ZIEL DER ÜBUNG :: Entnimm dem Auszug über die Münzen mit der Garnisonkirche wörtlich alles von „Eine wohl noch“ bis hinunter zu „1940 zu 10 RM.“.

VORLIEGENDER AUSZUG ::
- - - - - - -

Die barocke Garnisonkirche war für die von Hitler geführte „Regierung der nationalen Revolution“ so wichtig, dass sie 1934, zum ersten Jahrestag des Tags von Potsdam, silberne Zwei- und Fünf-Reichsmark-Münzen (RM) mit der Gebäudeansicht von vorn prägen ließ. Die „Bekanntmachung über die Ausprägung von Reichssilbermünzen im Nennbetrage von 2 und 5 Reichsmark“ vom 16. März 1934 gibt außer Angaben über die Gestaltung und die technischen Parameter nichts über die Absichten her, die mit dieser Ausgabe verbunden war. Auf dem Rand ist die aus dem Programm der NSDAP von 1920 entnommene Randschrift „Gemeinnutz geht vor Eigennutz“ zu lesen. Mit dem Schlagwort sollte die so genannte Volksgemeinschaft nach dem Motto „Ein Volk, ein Reich, ein Führer“ geschmiedet werden. Dass im Reichsrundfunk als Pausenzeichen das Glockenspiel der Garnisonkirche mit der von Wolfgang Amadeus Mozart komponierten Melodie zum Choral „Üb immer Treu und Redlichkeit“ erklang, unterstreicht die besondere Wertschätzung der Garnisonkirche in der von Joseph Goebbels kommandierten Nazi-Propaganda.
Die näheren Umstände für die von dem Bildhauer und Medailleur Alfred Vocke (Vorderseite) und dem Stempelschneider der Berliner Münzstätte Reinhard Kullrich (Rückseite) gestalteten Geldstücke mit der Garnisonskirche ist bislang nicht erforscht. Vocke muss einen guten Stand bei der Regierung und Parteiführung gehabt haben, denn er war auch Gestalter der von 1936 bis 1939 ausgegebenen Kursmünzen zu fünf und zwei RM aus Silber mit dem Kopf des 1934 verstorbenen Reichspräsidenten Paul von Hindenburg. Es ist davon auszugehen, dass die Münzen im Zusammenspiel von Reichskanzlei, Propagandaministerium, Finanzministerium und NSDAP entstanden sind.
Die Münzen mit der Garnisonkirche zu 5 RM wurden 75 Millionen mal in 900er Silber,[1] die zu 2 Reichsmark 5 Millionen mal in 625er Silber geprägt. Damit waren sie ein weit verbreitetes Zahlungsmittel und viel häufiger als die Gedenkausgaben von 1933 zum 450. Geburtstag von Martin Luther (5 RM, Auflage 1 Million) und die von 1934 zum 175. Geburtstag von Friedrich Schiller (2 und 5 RM, 1934, Gesamtauflage 400.000).
Eine wohl noch in der Weimarer Republik geplante Gedenkmünze zum 50. Todestag von Richard Wagner 1933 kam aus bislang nicht bekannten nicht zustande. Das gilt auch für Sondermünzen zu 5 RM, die 1935 zur „Heimkehr der Saar“ herauskommen sollte. Von ihr existieren nur wenige Probeabschläge. Dies gilt ebenso für die Zeit nach dem „Endsieg“ geplante Münze zu 5 RM mit dem Kopf von Hitler und einer „Siegesmünze“ von 1940 zu 10 RM.

- - - - - - -

BEREITGESTELLTE EINTRÄGE ::
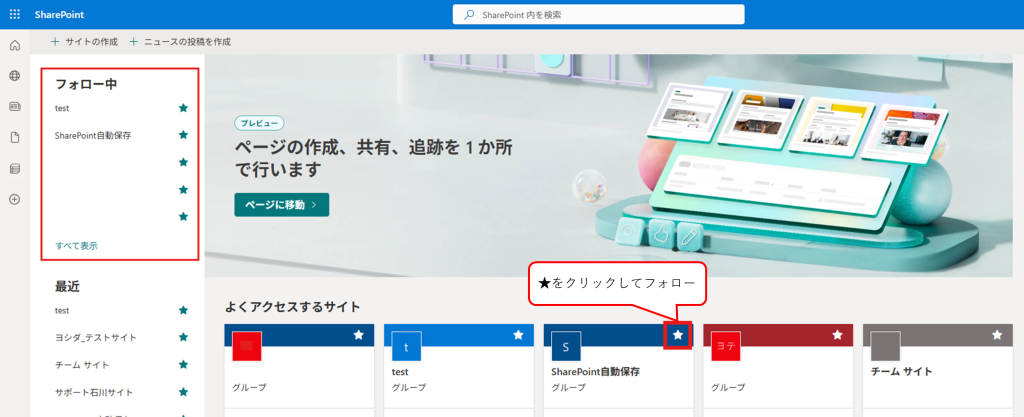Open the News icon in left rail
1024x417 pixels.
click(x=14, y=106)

- - - - - - -

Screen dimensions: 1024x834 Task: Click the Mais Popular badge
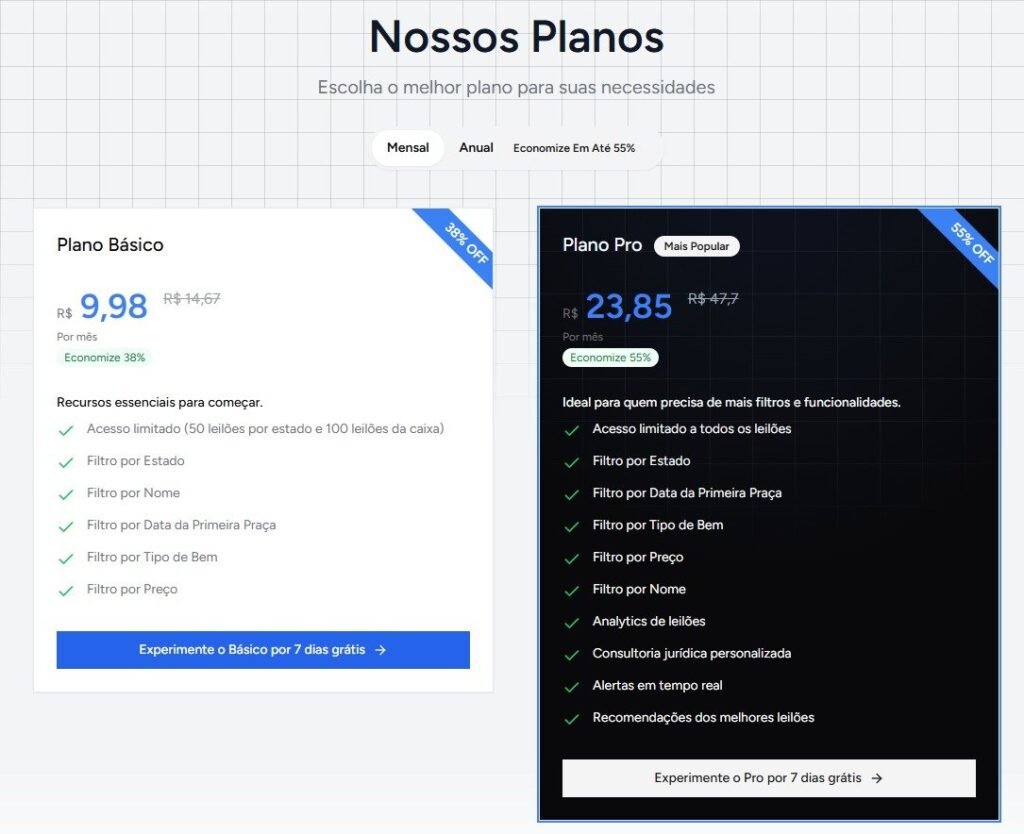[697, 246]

- - - - - - -

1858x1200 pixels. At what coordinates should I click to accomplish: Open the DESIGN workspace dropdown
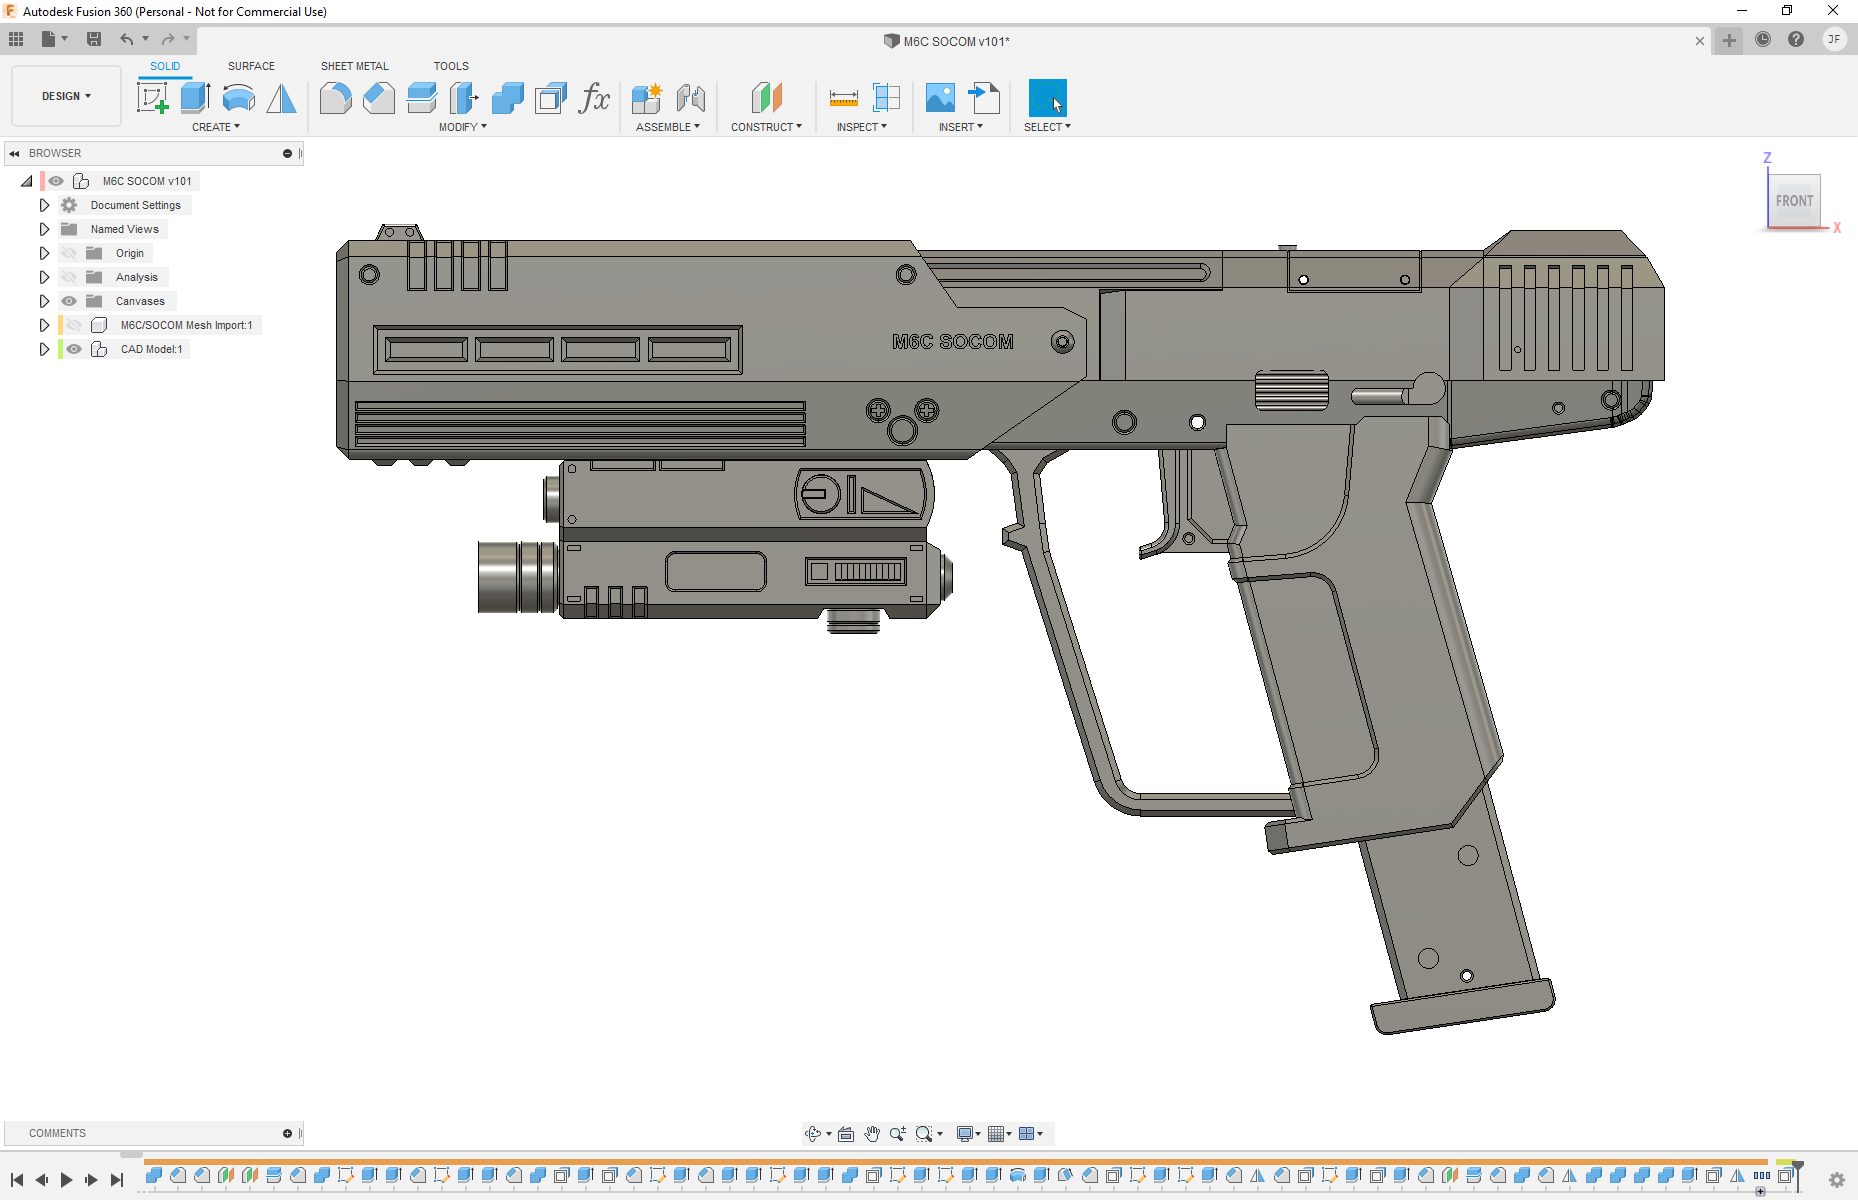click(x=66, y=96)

- - - - - - -

ANTWORT ::
Eine wohl noch in der Weimarer Republik geplante Gedenkmünze zum 50. Todestag von Richard Wagner 1933 kam aus bislang nicht bekannten nicht zustande. Das gilt auch für Sondermünzen zu 5 RM, die 1935 zur „Heimkehr der Saar“ herauskommen sollte. Von ihr existieren nur wenige Probeabschläge. Dies gilt ebenso für die Zeit nach dem „Endsieg“ geplante Münze zu 5 RM mit dem Kopf von Hitler und einer „Siegesmünze“ von 1940 zu 10 RM.